Let \( \mathbf {V}_h \) be the space of vector-valued shape functions constructed from the CG.\(Q_1^2\) elements on a quasi-uniform quadrilateral mesh \( \mathcal {E}_h \). Let \( \mathbf {V}_h^0 \) be the subspace of \( \mathbf {V}_h \) consisting of shape functions that vanish on \( \varGamma ^D \). A finite element scheme for linear elasticity in the strain-div formulation seeks \( \mathbf {u}_h \in \mathbf {V}_h \) so that

$$\begin{aligned} \mathcal {A}_h^{SD}(\mathbf {u}_h, \mathbf {v}) = \mathcal {F}_h(\mathbf {v}), \quad \forall \mathbf {v} \in \mathbf {V}_h^0, \end{aligned}$$

(7)

where

$$\begin{aligned} \mathcal {A}_h^{SD}(\mathbf {u}_h, \mathbf {v}) = \sum _{E \in \mathcal {E}_h} 2\mu \left( \varepsilon (\mathbf {u}_h), \varepsilon (\mathbf {v}) \right) _E + \lambda (\overline{\nabla \cdot \mathbf {u}_h}, \overline{\nabla \cdot \mathbf {v}})_E, \end{aligned}$$

(8)

$$\begin{aligned} \mathcal {F}_h(\mathbf {v}) = \sum _{E \in \mathcal {E}_h} (\mathbf {f},\mathbf {v})_E + \sum _{\gamma \in \varGamma _h^N} \langle \mathbf {t}_N, \mathbf {v} \rangle . \end{aligned}$$

(9)

3 WG Finite Element Discretization for Darcy Flow

This section briefly discusses the weak Galerkin finite element discretization for Darcy flow that is needed for our new 2-field solver for linear poroelasticity.

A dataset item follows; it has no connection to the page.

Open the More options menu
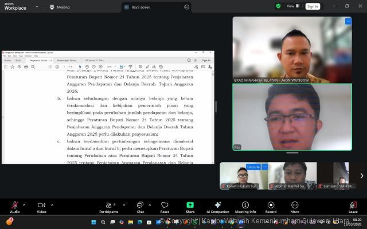This screenshot has height=229, width=367. 295,206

Among the existing finite element solvers for Darcy flow [4, 8, 10, 11, 15, 18,19,20,21, 23, 29, 31, 32], the newly developed weak Galerkin solvers have some nice features that are attractive for large-scale computing tasks. In particular, the WG\((Q_k,Q_k;RT_{[k]})\) methods (with integer \( k \ge 0 \)) approximate the primal unknown pressure by using polynomial shape function of degree at most k separately defined in element interiors and on edges/faces. Their discrete weak gradients are reconstructed in the unmapped Raviart-Thomas spaces \( RT_{[k]} \) and used to approximate the classical gradient in the variational form. The WG Darcy solvers based on these novel notions

1. (i)

   are locally mass-conservative;

2. (ii)

   provide continuous normal fluxes;

3. (iii)

   result in SPD linear systems that are easy to be solved.

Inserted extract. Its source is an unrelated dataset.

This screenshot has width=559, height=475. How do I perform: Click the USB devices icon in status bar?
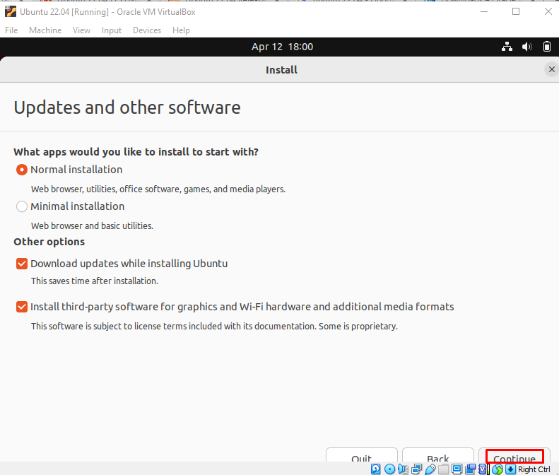430,469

In [32], we discussed deal.II implementation of such WG Darcy solvers for \( 0 \le k \le 5 \). The numerical tests on SPE10 Model 2 have demonstrated the aforementioned nice features and practical usefulness of the novel WG methodology.

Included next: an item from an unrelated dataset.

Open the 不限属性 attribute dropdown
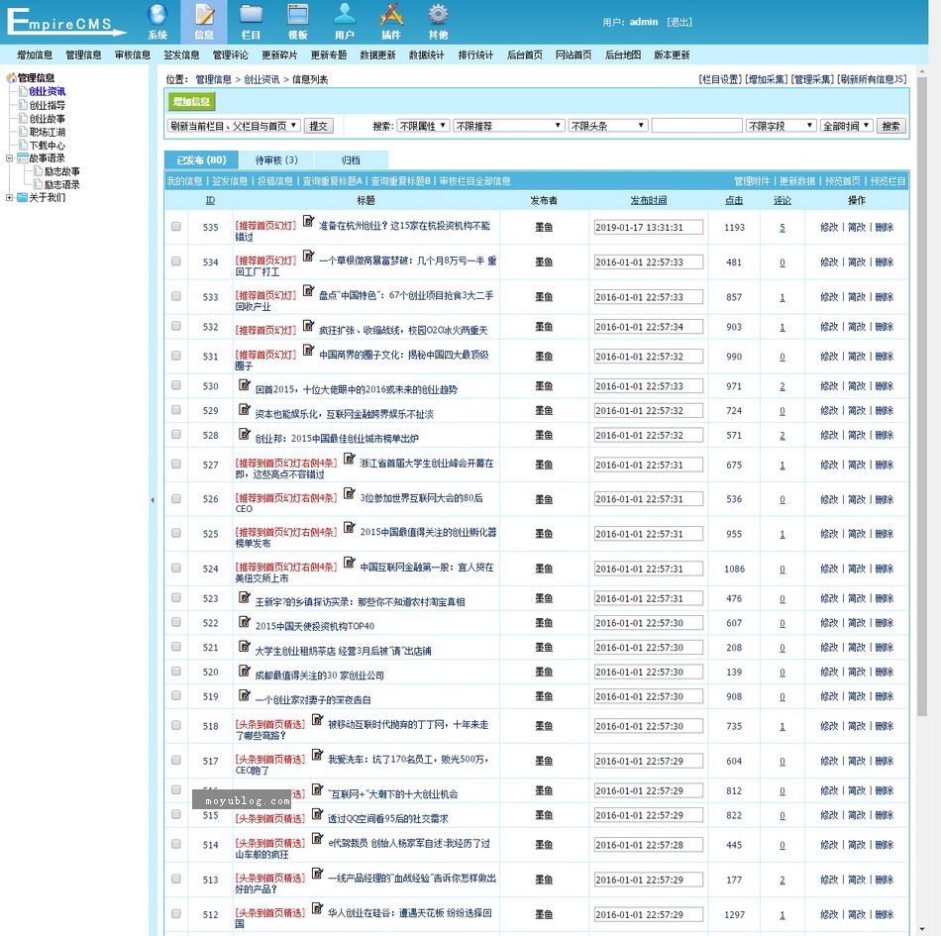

In this section, we briefly review the basic concepts of weak Galerkin by recapping WG\((Q_0,Q_0;RT_{[0]})\) for Darcy flow on quadrilateral meshes. For ease of presentation, we consider the Darcy flow problem in its usual form

$$\begin{aligned} \left\{ \begin{array}{l} \displaystyle \nabla \cdot \left( -\mathbf {K} \nabla p \right) \equiv \nabla \cdot \mathbf {u} = s, \\ \displaystyle p|_{\varGamma ^D} = p_D, \quad \text{ on } \varGamma ^D \\ \displaystyle \mathbf {u} \cdot \mathbf {n} = u_N, \quad \text{ on } \varGamma ^N, \end{array} \right. \end{aligned}$$

(10)

where \( \varOmega \) is a polygonal domain, p the primal unknown pressure, \( \mathbf {u} \) the Darcy velocity, \( \mathbf {K} \) conductivity tensor (medium permeability divided fluid dynamic viscosity) that is uniformly SPD over the domain, s a known source, \( p_D \) a Dirichlet boundary condition, \( u_N \) a Neumann boundary condition, \( \mathbf {n} \) the outward unit normal vector on \( \partial \varOmega \), which has a nonoverlapping decomposition \( \varGamma ^D \cup \varGamma ^N \).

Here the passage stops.